Four years later, Jauch is still dealing with the aftermath of her ordeal, because so far, no one has been held accountable even though the sheriff who jailed her admitted she has “a plausible case for multiple constitutional deficiencies.” The Associated Press reports:

[T]he 34-year-old mother sued, alleging violations of her rights to bail, legal representation, a speedy trial and liberty.

But a federal judge dismissed her case against Choctaw County and Sheriff Cloyd Halford last month, ruling that because she had been indicted by a grand jury on the felony drug charge, none of her constitutional and legal rights were violated.

The outcome has flummoxed civil liberties advocates who have been waging legal battles to reform Mississippi’s criminal justice system, which provides almost no state funding for public defenders.

“I can’t think of a situation where denying someone an appearance before a judge for 96 days after arrest passes constitutional muster,” said attorney Cliff Johnson, who has sued Mississippi localities over pretrial detention and high bails for indigent defendants.

And the crazy part is this isn’t a unique case as we might hope it to be. In fact, the American Civil Liberties Union says they’re dealing with similar cases nationwide, though Mississippi might be unusually egregious because some of its circuit courts are only in session twice a year (!) so people who are arrested just have to rot in jail or pony up thousands of dollars for bail until a judge shows up maybe months later.

In another Mississippi case the Associated Press mentions, a man was held for 23 months before all charges against him were ultimately dropped—and he didn’t even get a settlement for losing two years of his life!

Look, there’s room to debate about exactly what the Constitution means when it says we are guaranteed the right to a speedy trial, but by no stretch of the imagination is multiple months of pre-hearing lockup like this acceptable.

Related: Reno made sitting on the ground a crime. Then they took away the benches.

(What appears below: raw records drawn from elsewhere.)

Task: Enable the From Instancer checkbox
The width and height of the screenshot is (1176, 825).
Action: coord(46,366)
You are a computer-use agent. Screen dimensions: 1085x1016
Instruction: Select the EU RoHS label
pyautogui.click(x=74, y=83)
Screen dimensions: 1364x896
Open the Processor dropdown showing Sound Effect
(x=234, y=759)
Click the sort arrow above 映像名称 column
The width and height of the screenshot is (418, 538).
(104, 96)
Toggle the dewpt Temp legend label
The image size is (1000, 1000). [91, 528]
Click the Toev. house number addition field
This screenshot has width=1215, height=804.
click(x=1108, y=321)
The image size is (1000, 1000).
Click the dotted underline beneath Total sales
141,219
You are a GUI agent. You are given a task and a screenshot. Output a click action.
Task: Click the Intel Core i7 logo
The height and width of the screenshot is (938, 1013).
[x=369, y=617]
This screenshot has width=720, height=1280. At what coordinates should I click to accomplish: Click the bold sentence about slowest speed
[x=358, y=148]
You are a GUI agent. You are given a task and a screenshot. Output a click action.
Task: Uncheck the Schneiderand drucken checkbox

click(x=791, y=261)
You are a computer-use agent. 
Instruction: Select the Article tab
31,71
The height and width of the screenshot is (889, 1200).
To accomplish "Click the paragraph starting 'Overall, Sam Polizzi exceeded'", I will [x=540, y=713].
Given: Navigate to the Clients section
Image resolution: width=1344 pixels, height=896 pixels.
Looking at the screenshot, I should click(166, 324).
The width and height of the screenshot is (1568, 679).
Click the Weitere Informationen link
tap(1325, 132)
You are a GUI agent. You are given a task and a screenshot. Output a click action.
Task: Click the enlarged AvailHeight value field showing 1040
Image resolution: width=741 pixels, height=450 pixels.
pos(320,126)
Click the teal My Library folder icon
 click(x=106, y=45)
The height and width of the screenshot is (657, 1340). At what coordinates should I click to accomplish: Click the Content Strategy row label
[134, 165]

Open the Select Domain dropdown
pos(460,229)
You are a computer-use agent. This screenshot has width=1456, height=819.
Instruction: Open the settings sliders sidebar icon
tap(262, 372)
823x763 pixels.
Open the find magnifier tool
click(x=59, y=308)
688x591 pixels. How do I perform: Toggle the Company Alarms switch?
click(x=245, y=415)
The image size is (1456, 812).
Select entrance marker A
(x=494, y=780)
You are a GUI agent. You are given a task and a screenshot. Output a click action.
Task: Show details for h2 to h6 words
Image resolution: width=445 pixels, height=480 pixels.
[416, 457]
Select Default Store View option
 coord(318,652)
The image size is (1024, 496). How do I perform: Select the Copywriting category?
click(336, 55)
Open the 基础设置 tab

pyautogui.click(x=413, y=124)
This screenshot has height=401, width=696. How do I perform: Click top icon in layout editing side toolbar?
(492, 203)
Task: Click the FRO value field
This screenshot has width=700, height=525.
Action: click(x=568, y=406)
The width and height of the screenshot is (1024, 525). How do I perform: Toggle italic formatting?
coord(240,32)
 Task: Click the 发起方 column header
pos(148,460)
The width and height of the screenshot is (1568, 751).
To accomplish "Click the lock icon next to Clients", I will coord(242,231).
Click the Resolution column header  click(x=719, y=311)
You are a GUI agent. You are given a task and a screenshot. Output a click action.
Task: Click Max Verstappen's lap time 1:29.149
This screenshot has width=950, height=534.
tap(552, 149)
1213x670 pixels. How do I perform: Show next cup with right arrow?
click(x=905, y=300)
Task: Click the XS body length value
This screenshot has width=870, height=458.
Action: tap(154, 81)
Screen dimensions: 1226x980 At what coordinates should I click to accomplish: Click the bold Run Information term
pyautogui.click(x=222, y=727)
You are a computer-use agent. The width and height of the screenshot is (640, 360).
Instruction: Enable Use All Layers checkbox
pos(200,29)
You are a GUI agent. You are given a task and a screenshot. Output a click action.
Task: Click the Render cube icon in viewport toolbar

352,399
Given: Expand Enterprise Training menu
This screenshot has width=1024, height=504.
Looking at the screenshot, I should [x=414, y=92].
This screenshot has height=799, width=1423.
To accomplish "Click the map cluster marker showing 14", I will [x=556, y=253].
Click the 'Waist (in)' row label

In Jauch’s case and others, someone needs to be held accountable—and I don’t simply mean a settlement (though that may sometimes be part of the solution), in which responsibility is passed on to taxpayers’ bank accounts and the actual local officials involved get off scot-free.

Taxpayers shouldn’t be on the hook for police and court system mistakes. No, the people who let these cases happen are the ones who need to make it right.

An ostensibly free country does not just steal months of innocent people’s lives for no reason and then give them no justice.